=== TO DO ===
1 > Output the part of the Wien2k benchmark post starting with "[Wien] Wien2k 19.1" and going on through "CPU (avx2 instructions)", verbatim.
2 > Go on with the Wien2k benchmark post, writing what comes after its last line.

=== TEXT SECTION ===
[Wien] Wien2k 19.1 with linux+gfortran benchmarks

Pavel Ondračka pavel.ondracka at email.cz
Thu Dec 12 14:06:42 CET 2019


I concur.

In general for the serial test case on modern CPU (avx2 instructions)
your runtime should be around or below 30seconds for single thread.

However as this is almost 10 years old mobile CPU with just avx
instructions the total runtime of slightly above 1 minute is expected.

Regarding the scaling even when not memory bound, I can get around 35%
runtime compared to serial run with openBLAS (MKL scales slightly
better). Small speedups could be probably gained with some work on HNS
section (as this is the worst scaling part which we have more or less
under control) but for the DIAG part we just depend on the BLAS/LAPACK
to scale properly.

If you have multiple k-points and your total memory permits it, its
best to use k-point parallelization and use OpenMP just for lapw0 and
mixer...

Pavel

On Thu, 2019-12-12 at 13:42 +0100, Peter Blaha wrote:
> It is perfectly ok for your hardware.
> 
> The cpu time is not so important for you, what counts is the WALL-
> time 
> (this is the time it really takes until it finishes).

=== STORED ROWS ===
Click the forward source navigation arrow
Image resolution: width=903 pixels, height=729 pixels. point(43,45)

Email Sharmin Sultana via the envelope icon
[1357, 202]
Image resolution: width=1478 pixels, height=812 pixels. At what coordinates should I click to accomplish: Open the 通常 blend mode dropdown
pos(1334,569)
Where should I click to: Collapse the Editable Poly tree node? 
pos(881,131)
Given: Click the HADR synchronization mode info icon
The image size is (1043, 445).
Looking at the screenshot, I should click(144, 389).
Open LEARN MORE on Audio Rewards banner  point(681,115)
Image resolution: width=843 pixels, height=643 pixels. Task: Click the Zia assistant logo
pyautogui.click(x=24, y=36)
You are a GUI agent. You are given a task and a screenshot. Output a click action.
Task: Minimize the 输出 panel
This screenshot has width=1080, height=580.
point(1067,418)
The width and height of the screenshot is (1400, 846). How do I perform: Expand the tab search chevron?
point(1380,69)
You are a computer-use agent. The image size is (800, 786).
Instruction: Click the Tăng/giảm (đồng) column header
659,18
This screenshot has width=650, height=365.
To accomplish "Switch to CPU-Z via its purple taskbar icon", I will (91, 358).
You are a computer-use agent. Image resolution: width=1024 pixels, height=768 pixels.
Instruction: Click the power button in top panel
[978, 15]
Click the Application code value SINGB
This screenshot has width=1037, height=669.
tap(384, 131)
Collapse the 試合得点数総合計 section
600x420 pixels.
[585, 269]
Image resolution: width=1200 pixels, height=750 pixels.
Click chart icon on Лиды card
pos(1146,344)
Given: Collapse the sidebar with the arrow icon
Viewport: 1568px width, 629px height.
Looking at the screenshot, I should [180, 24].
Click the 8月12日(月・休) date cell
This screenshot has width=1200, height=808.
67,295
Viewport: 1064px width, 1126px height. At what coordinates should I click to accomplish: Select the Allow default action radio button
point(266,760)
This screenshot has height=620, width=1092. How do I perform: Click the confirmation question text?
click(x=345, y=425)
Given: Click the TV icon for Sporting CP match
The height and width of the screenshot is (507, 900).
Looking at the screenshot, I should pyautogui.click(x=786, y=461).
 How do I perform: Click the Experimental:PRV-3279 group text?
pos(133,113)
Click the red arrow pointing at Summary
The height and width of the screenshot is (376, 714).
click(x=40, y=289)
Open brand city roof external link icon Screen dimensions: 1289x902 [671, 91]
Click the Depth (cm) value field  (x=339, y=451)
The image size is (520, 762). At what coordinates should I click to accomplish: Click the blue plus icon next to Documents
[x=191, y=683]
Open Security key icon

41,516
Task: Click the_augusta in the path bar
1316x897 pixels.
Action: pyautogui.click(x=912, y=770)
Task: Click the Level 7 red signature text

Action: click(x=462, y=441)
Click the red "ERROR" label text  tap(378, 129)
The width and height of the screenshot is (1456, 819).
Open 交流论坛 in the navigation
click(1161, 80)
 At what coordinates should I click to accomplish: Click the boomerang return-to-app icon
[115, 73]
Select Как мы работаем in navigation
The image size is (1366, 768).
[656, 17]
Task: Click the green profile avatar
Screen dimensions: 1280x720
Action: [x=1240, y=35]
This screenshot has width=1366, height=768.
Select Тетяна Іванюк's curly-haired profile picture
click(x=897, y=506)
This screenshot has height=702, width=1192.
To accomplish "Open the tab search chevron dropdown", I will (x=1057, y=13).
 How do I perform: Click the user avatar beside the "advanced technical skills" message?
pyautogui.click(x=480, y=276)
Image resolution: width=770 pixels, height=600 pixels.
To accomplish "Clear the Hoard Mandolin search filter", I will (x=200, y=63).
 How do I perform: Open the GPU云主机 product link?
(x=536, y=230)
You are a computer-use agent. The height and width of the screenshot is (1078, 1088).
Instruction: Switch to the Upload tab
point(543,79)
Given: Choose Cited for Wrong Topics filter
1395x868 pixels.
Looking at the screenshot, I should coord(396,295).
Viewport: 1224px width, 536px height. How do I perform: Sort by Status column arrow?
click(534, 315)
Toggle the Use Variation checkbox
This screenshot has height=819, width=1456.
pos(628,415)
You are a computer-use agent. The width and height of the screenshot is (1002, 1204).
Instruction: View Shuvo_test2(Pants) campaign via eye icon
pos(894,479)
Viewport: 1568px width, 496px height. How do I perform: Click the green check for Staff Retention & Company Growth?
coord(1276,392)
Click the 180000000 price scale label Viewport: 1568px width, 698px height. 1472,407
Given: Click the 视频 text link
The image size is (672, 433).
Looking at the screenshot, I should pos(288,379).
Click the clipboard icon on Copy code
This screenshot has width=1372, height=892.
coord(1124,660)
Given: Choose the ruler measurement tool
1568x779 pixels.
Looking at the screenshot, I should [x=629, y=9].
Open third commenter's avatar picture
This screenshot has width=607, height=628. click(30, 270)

=== ANSWERS PER TASK ===
1 >
[Wien] Wien2k 19.1 with linux+gfortran benchmarks

Pavel Ondračka pavel.ondracka at email.cz
Thu Dec 12 14:06:42 CET 2019


I concur.

In general for the serial test case on modern CPU (avx2 instructions)

2 >
> 
> You can see that Hamilt parallelizes fairly well (3.7 vs. 12.3
> seconds / 
> speedup factor 3.3), HNS is not so good (3.8 vs. 8.8 s / factor 2.3)
> and 
> DIAG is worse (23.2 vs. 48.2 / factor 2.1).
> 
> Part of the reason that you can never see a factor of 4 is the slow 
> memory access, so when 4 cores do some calculations, they have to
> wait 
> sometimes for data from the memory.
> 
> On machines with more cores and a better memory bus, you will get
> other 
> speed-ups, but basically no machine can use all cores with 100% 
> efficiency because of this limited memory access.
> 
> 
> On 12/12/19 1:07 PM, Hemza wrote:
> > Hi everybody:
> > I just finished updating my wien2k installation to 19.1 with
> > openMP 
> > support (linux (4.19.88), gfortran (9.2.0), openblas-lapack-openmp 
> > (0.3.7), fftw3 (3.3.8), libxc (4.3.4)), and patches from 
> > "https://github.com/gsabo/WIEN2k-Patches".
> > I intend to use it for relatively small cases (less than 25
> > atoms/unit 
> > cell). I run 'x lapw1' on the test_case.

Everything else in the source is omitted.